▸ Work instructions:
What is needed is an exact transcription of the line with "This screenshot has width=1000, height=731." and all the lines that follow it in the entries below; add nothing else.

▸ Source information:
>>>>>

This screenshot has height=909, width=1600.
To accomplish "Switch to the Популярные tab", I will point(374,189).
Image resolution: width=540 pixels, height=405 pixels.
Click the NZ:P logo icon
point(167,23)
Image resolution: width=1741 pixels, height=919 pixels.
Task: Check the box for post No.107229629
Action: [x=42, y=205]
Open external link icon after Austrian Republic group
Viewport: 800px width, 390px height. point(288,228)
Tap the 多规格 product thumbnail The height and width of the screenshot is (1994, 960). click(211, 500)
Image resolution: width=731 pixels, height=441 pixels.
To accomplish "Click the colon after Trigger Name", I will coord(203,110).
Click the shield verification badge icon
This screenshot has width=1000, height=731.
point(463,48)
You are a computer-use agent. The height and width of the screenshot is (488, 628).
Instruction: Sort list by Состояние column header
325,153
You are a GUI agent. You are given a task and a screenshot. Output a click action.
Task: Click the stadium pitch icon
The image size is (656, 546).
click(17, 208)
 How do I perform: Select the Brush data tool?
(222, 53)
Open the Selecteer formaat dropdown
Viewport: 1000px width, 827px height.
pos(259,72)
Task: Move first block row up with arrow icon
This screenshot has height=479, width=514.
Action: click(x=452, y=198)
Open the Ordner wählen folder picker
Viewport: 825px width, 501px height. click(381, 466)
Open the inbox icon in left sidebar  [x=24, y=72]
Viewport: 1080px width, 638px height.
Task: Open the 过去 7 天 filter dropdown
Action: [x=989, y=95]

<<<<<

▸ Task answer:
This screenshot has width=1000, height=731.
point(463,48)
You are a computer-use agent. The height and width of the screenshot is (488, 628).
Instruction: Sort list by Состояние column header
325,153
You are a GUI agent. You are given a task and a screenshot. Output a click action.
Task: Click the stadium pitch icon
The image size is (656, 546).
click(17, 208)
 How do I perform: Select the Brush data tool?
(222, 53)
Open the Selecteer formaat dropdown
Viewport: 1000px width, 827px height.
pos(259,72)
Task: Move first block row up with arrow icon
This screenshot has height=479, width=514.
Action: click(x=452, y=198)
Open the Ordner wählen folder picker
Viewport: 825px width, 501px height. click(381, 466)
Open the inbox icon in left sidebar  [x=24, y=72]
Viewport: 1080px width, 638px height.
Task: Open the 过去 7 天 filter dropdown
Action: [x=989, y=95]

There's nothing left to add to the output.